═════ EXTRACTED ENTRIES
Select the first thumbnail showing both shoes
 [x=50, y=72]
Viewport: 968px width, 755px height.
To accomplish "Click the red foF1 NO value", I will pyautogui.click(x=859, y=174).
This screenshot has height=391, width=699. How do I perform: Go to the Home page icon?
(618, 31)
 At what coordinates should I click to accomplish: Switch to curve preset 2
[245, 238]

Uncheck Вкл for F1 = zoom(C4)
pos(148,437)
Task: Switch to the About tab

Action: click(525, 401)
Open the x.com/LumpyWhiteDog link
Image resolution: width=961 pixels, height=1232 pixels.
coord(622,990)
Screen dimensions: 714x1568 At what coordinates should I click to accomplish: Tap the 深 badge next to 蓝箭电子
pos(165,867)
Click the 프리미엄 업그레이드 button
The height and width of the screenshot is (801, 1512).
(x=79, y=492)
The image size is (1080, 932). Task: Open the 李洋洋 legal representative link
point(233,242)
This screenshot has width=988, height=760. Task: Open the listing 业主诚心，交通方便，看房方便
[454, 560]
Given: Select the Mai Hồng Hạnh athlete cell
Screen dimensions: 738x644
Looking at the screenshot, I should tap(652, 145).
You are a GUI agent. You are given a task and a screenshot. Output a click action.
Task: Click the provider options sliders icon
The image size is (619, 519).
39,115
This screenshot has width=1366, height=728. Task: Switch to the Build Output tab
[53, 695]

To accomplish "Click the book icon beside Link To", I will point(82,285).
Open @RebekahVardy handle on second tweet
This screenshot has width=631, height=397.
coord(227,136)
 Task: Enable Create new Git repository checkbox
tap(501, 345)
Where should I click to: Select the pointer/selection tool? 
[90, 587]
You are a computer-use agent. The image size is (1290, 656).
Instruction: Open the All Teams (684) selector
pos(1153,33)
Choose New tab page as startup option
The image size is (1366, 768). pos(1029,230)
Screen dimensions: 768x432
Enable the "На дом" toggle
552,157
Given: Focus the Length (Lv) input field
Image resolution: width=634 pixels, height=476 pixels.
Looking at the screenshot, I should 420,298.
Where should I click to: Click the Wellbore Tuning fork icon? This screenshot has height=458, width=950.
══════════
AIM OF THE TASK
Only the lines from the one with "Where should I click to: Select" to the end of the entries above belong in your answer. Retype them exactly.

EXERCISE SOLUTION
Where should I click to: Select the pointer/selection tool? 
[90, 587]
You are a computer-use agent. The image size is (1290, 656).
Instruction: Open the All Teams (684) selector
pos(1153,33)
Choose New tab page as startup option
The image size is (1366, 768). pos(1029,230)
Screen dimensions: 768x432
Enable the "На дом" toggle
552,157
Given: Focus the Length (Lv) input field
Image resolution: width=634 pixels, height=476 pixels.
Looking at the screenshot, I should 420,298.
Where should I click to: Click the Wellbore Tuning fork icon? This screenshot has height=458, width=950.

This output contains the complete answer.